Task prompt
Please restate exactly the lines from the one holding "The image size" to the end of the material, including both ends and excluding every picture.

··· Listed records ···

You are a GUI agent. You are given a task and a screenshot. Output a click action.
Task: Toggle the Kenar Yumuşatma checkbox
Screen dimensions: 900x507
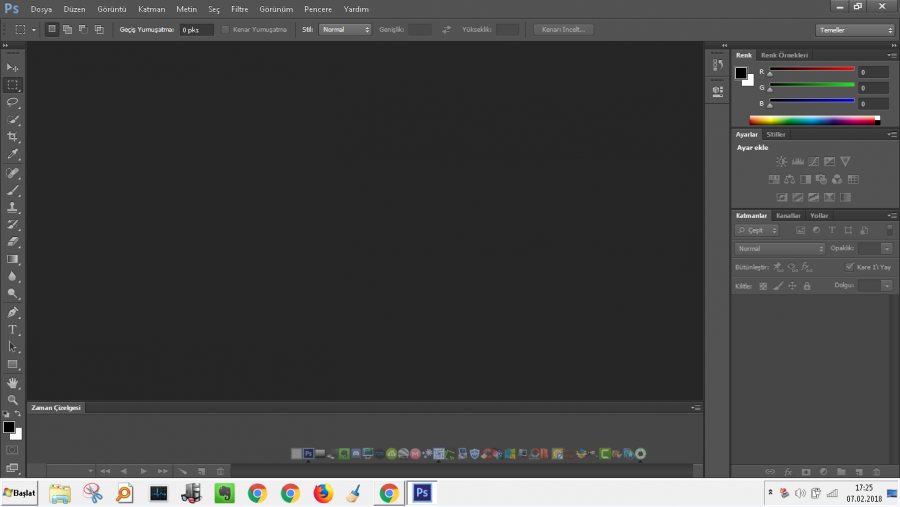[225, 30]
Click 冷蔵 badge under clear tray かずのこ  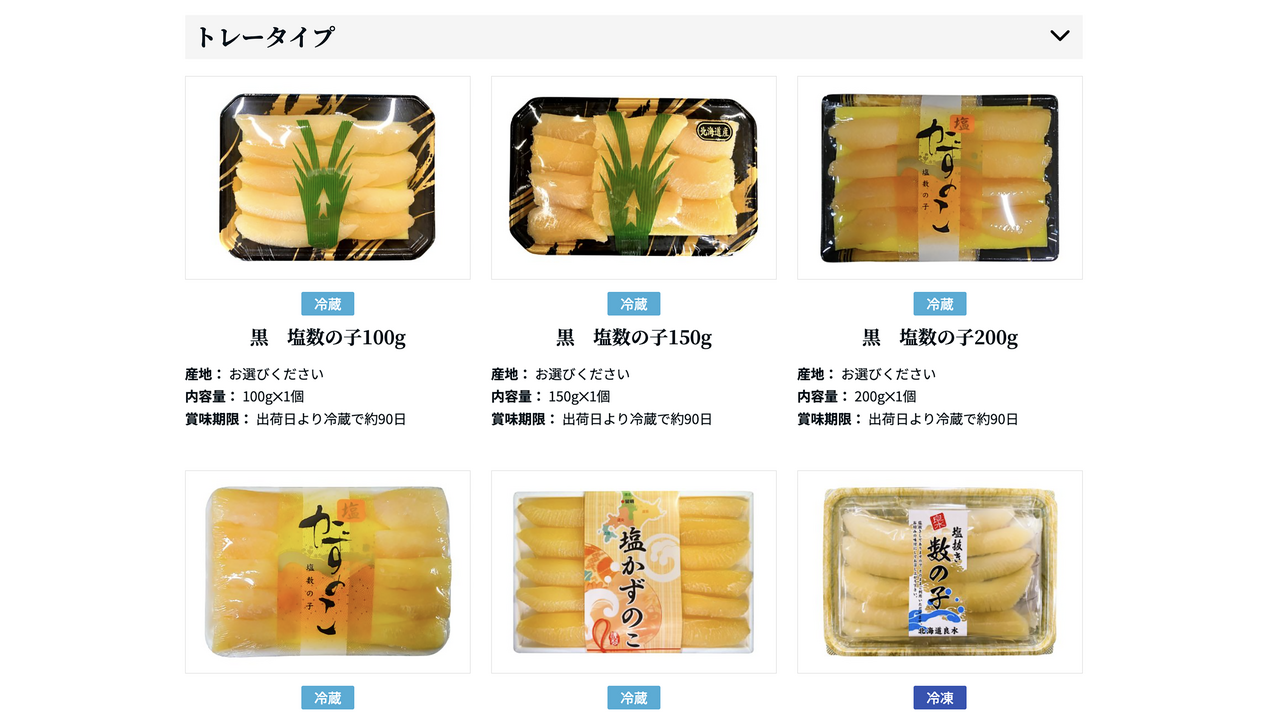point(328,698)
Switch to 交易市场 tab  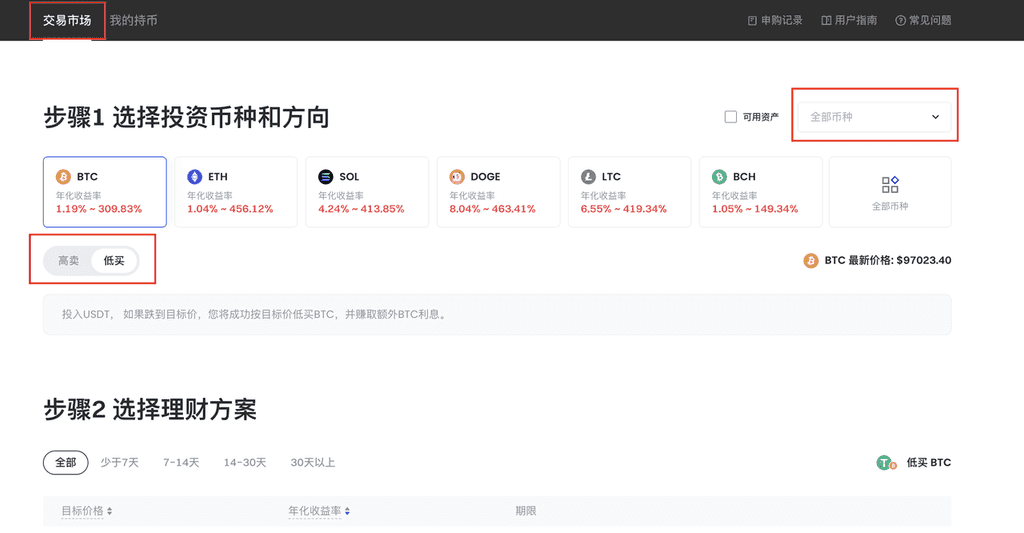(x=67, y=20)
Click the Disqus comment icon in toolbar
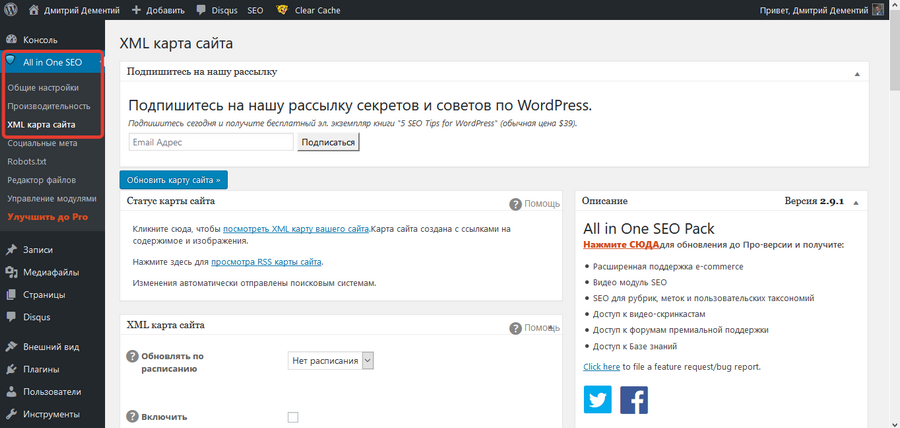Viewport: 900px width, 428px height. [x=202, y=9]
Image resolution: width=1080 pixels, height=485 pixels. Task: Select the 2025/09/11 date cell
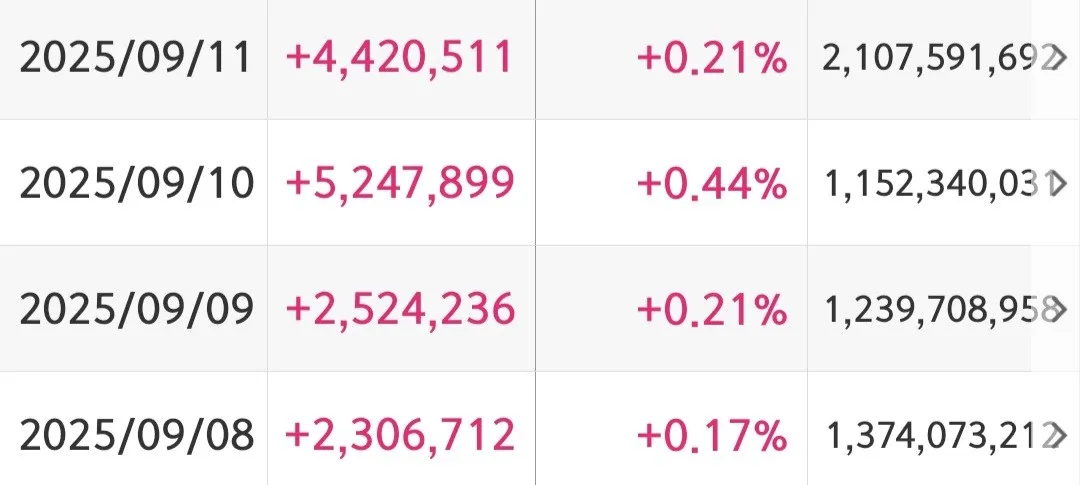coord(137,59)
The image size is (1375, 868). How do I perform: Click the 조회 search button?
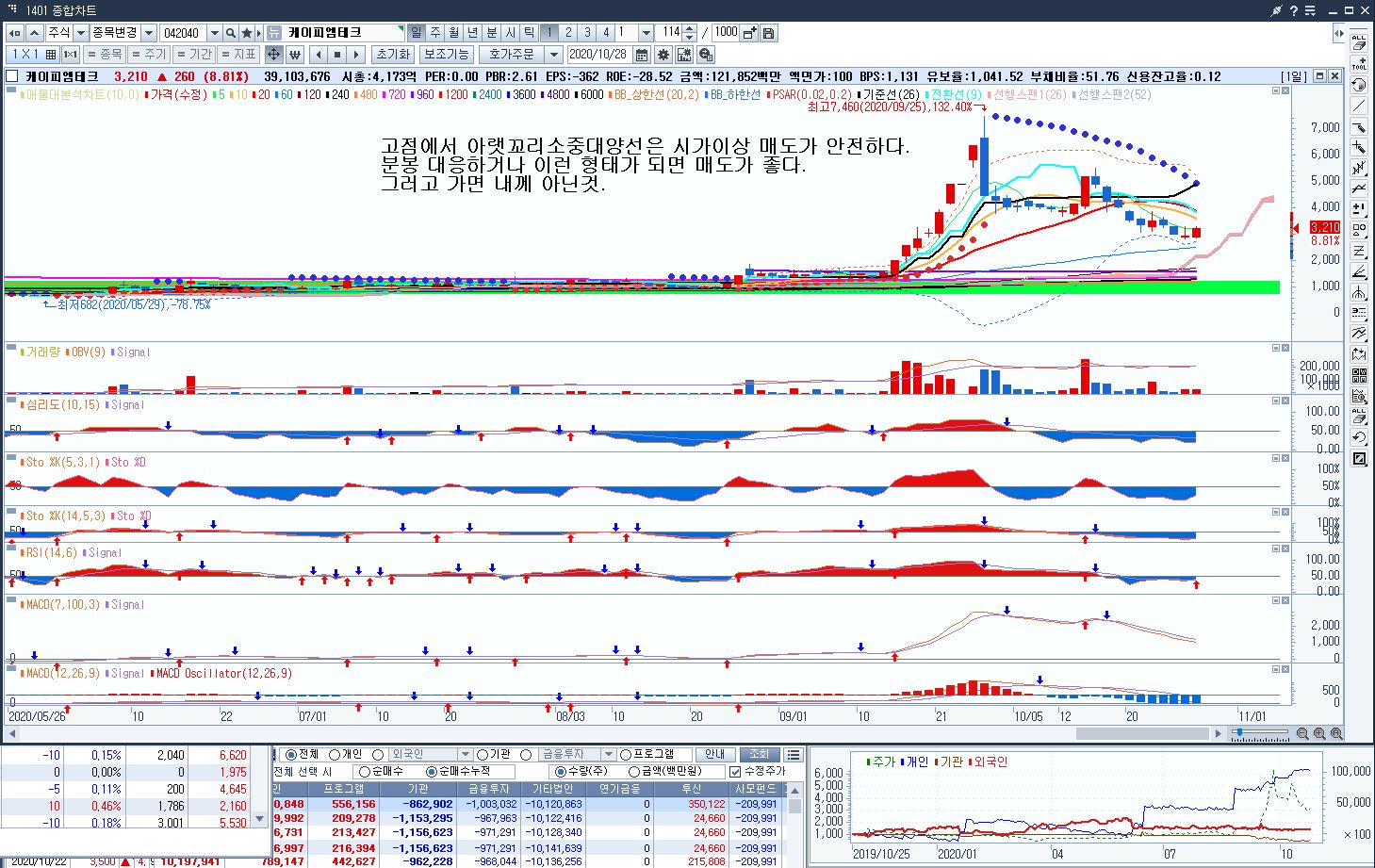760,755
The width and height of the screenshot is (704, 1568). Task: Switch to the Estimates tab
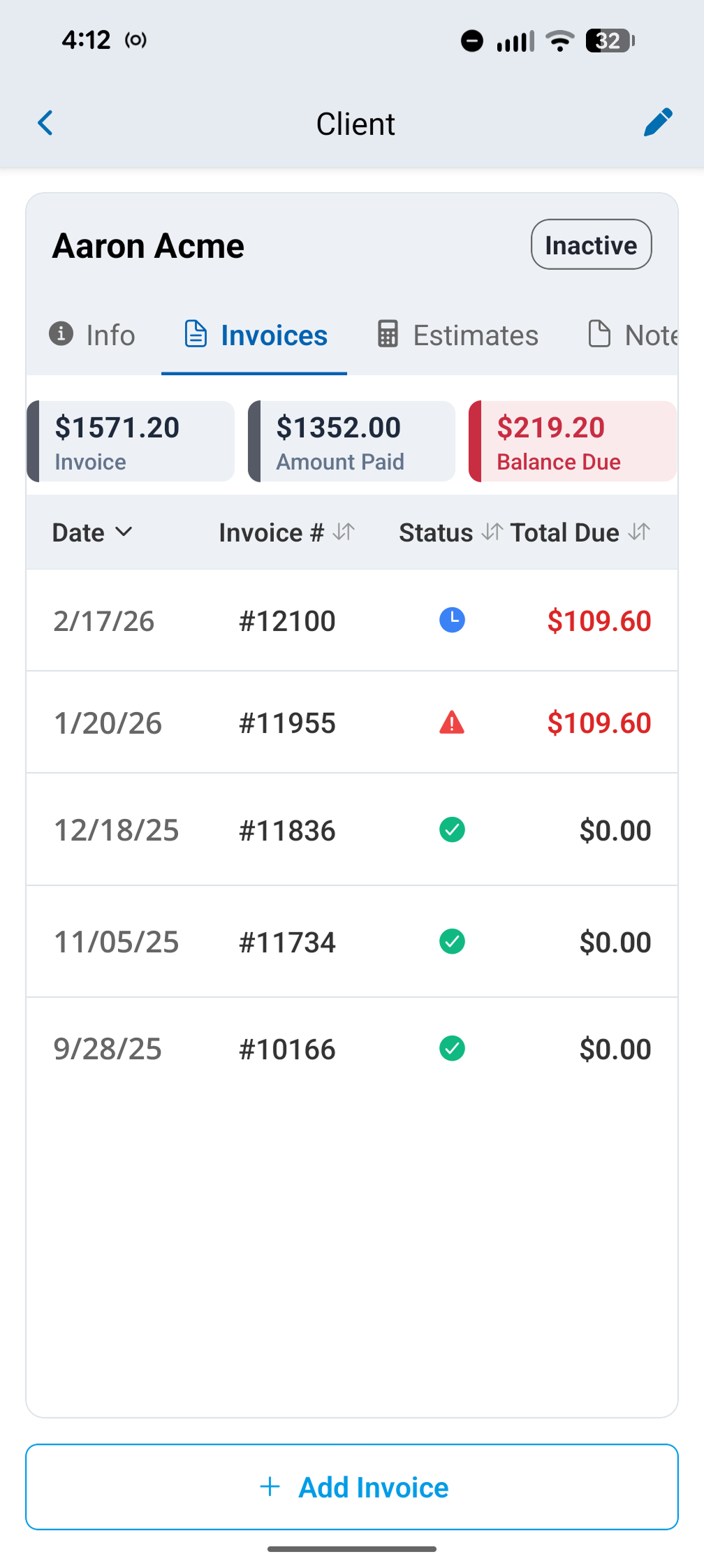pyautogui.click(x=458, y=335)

···

Response below
The image size is (1375, 868). How do I perform: Click the 조회 search button?
760,755
The width and height of the screenshot is (704, 1568). Task: Switch to the Estimates tab
pyautogui.click(x=458, y=335)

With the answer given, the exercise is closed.